Background: Idiopathic dilated cardiomyopathy (DCM) is typically diagnosed in adulthood, yet familial cases exhibit variable age-dependent penetrance and a subset of patients develop sporadic DCM in childhood. We sought to discover the molecular basis of sporadic DCM in an 11-year-old female with severe heart failure necessitating cardiac transplantation.
Methods and results: Parental echocardiograms excluded asymptomatic DCM. Whole exome sequencing was performed on the family trio and filtered for rare, deleterious, recessive, and de novo variants. Of the 8 candidate genes identified, only 2 had a role in cardiac physiology.
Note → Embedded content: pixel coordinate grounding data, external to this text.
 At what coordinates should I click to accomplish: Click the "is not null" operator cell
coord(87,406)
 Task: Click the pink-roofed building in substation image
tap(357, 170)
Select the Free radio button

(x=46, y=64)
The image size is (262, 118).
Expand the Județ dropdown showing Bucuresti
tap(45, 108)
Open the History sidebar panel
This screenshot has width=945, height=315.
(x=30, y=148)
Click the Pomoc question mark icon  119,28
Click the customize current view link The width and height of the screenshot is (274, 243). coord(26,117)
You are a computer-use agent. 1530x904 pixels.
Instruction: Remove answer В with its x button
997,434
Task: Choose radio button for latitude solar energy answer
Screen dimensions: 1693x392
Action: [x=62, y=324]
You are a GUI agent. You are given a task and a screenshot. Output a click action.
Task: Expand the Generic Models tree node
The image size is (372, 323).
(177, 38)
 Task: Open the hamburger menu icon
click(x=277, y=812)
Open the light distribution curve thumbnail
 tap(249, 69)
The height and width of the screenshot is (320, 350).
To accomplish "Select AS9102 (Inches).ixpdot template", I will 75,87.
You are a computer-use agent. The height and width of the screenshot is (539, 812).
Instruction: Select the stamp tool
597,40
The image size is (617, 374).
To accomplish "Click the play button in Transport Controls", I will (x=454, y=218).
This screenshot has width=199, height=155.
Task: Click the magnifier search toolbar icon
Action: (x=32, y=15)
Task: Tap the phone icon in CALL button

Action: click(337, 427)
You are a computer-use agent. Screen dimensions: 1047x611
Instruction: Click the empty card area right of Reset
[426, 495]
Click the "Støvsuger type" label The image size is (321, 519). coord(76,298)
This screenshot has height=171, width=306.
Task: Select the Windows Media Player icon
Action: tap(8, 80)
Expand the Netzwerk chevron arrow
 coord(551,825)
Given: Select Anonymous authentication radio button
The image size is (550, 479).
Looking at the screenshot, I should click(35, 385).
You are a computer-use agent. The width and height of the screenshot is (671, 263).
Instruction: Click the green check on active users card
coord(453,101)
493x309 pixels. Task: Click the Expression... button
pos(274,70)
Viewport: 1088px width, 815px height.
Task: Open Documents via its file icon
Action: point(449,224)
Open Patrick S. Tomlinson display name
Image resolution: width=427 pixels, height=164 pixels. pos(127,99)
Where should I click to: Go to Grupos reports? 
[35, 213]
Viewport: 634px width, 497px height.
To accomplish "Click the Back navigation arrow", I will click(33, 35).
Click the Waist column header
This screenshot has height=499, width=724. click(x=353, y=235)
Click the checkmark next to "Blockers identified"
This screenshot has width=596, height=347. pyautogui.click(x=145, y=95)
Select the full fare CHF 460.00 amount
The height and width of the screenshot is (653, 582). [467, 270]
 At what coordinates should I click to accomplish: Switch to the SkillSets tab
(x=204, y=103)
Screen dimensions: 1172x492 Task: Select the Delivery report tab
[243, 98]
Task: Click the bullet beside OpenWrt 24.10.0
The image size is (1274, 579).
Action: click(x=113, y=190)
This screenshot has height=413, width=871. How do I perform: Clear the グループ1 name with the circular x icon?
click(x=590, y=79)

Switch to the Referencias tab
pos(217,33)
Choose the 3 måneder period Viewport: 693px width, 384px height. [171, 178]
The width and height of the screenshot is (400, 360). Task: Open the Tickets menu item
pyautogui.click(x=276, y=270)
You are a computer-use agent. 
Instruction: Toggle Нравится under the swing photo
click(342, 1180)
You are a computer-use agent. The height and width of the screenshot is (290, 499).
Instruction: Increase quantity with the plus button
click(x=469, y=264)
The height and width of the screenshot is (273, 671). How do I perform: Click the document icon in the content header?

A de novo missense mutation in TNNT2 was identified, previously reported and functionally validated in familial DCM with markedly variable penetrance. Additionally, recessive compound heterozygous truncating mutations were identified in XIRP2, a member of the ancient Xin gene family, which governs intercalated disc (ICD) maturation. Histomorphological analysis of explanted heart tissue revealed misregistration, mislocalization, and shortening of ICDs, findings similar to Xirp2(-/-) mice.
Conclusions: The synergistic effects of TNNT2 and XIRP2 mutations, resulting in perturbed sarcomeric force generation and transmission, respectively, would account for an early-onset heart failure phenotype. Whereas the importance of Xin proteins in cardiac development has been well established in animal models, this study implicates XIRP2 as a novel modifier gene in the pathogenesis of DCM.
Keywords: dilated cardiomyopathy; genetics; heart failure; pediatrics; whole exome sequencing.
© 2015 The Authors. Published on behalf of the American Heart Association, Inc., by Wiley Blackwell.